Postby Gfamily2 » Sun Feb 17, 2019 12:02 pm

buckles29 wrote:From the last Sky at Night programme....

I am not a scientist but thought this should be considered - this is not a debate for me, just some ideas ' out of the box'.

1. Should we be treating the Hubble constant as a constant at all? By assuming the universe were to be accelerating in its rate of expansion would explain potentially the difference in the measured results using the different methods. In other words, taking an average rate of expansion from time point 0 (the earliest observable CMB) would yield an incorrect, and lower, value if the constant is not a constant. Perhaps we should be measuring not in ms but ms per s.

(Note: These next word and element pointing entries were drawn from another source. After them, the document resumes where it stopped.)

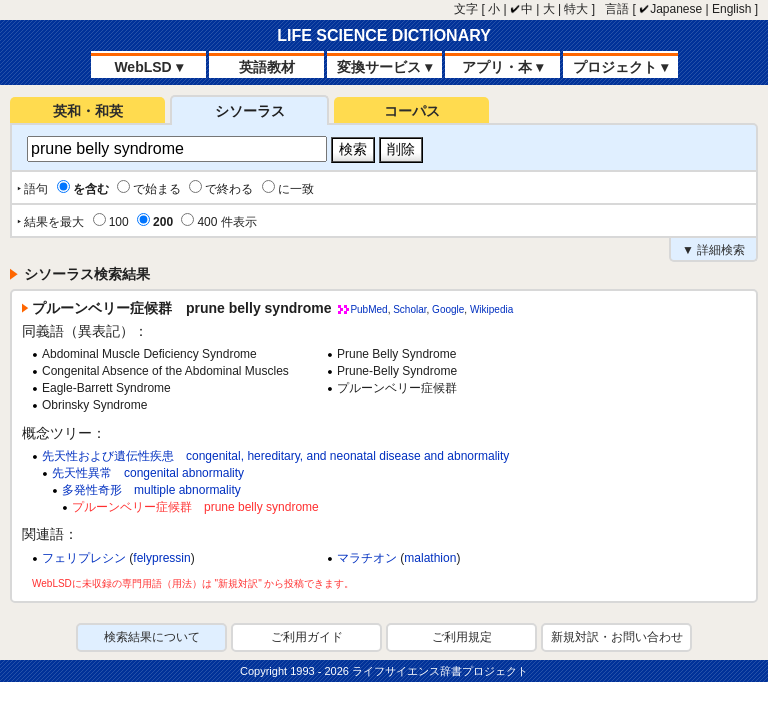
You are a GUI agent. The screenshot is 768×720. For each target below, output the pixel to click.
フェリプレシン (84, 558)
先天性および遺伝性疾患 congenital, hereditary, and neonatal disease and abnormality (275, 456)
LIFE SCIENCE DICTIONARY (384, 35)
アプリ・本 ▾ (502, 67)
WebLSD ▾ (148, 67)
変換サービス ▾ (384, 67)
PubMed (368, 309)
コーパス (412, 111)
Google (448, 309)
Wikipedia (491, 309)
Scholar (409, 309)
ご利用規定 (462, 637)
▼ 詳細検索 (713, 250)
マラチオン (367, 558)
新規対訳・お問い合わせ (617, 637)
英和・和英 (88, 111)
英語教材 (267, 67)
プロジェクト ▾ (620, 67)
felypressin (161, 558)
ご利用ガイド (307, 637)
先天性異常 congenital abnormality (148, 473)
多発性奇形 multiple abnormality (151, 490)
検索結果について (152, 637)
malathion (430, 558)
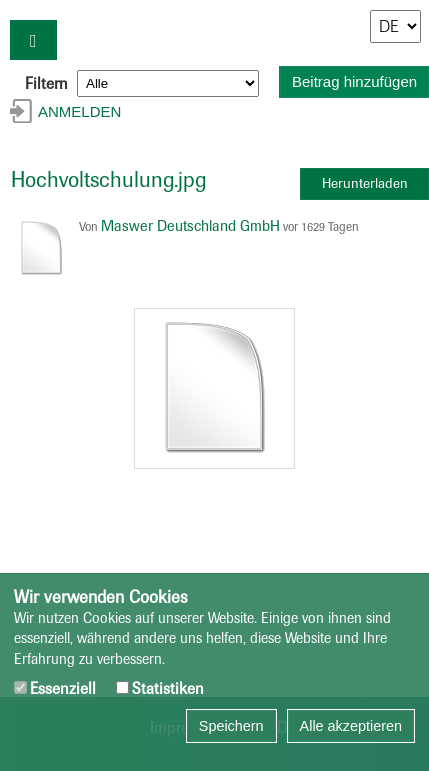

2. Expansion should also consider (and I am going way out there now) that other universes have an increasing gravitational affect on ours as we expand. Maybe the matter needed to explain the expansion of our universe is not in our universe at all?????

Just some thoughts

Neil Buckley

My understanding is that the CMB measurements don't give us a direct measurement of Hubble's 'Constant', and it's recognised that it's not actually a constant.
Measurement of Cepheid variables gives us a value that's true for `local` domain and `current` era.
However, what the CMB does tell us is what the current and local value should be. And that's where the discrepancy lies.

With regard to your second point, some sort of leakage of gravity has been postulated as a solution, but in general has been discounted.
The are all sorts of problems with the proposition; but then again, there are all sorts of problems with our understanding the universe as it is - so it may have legs, but a lot needs sorting out.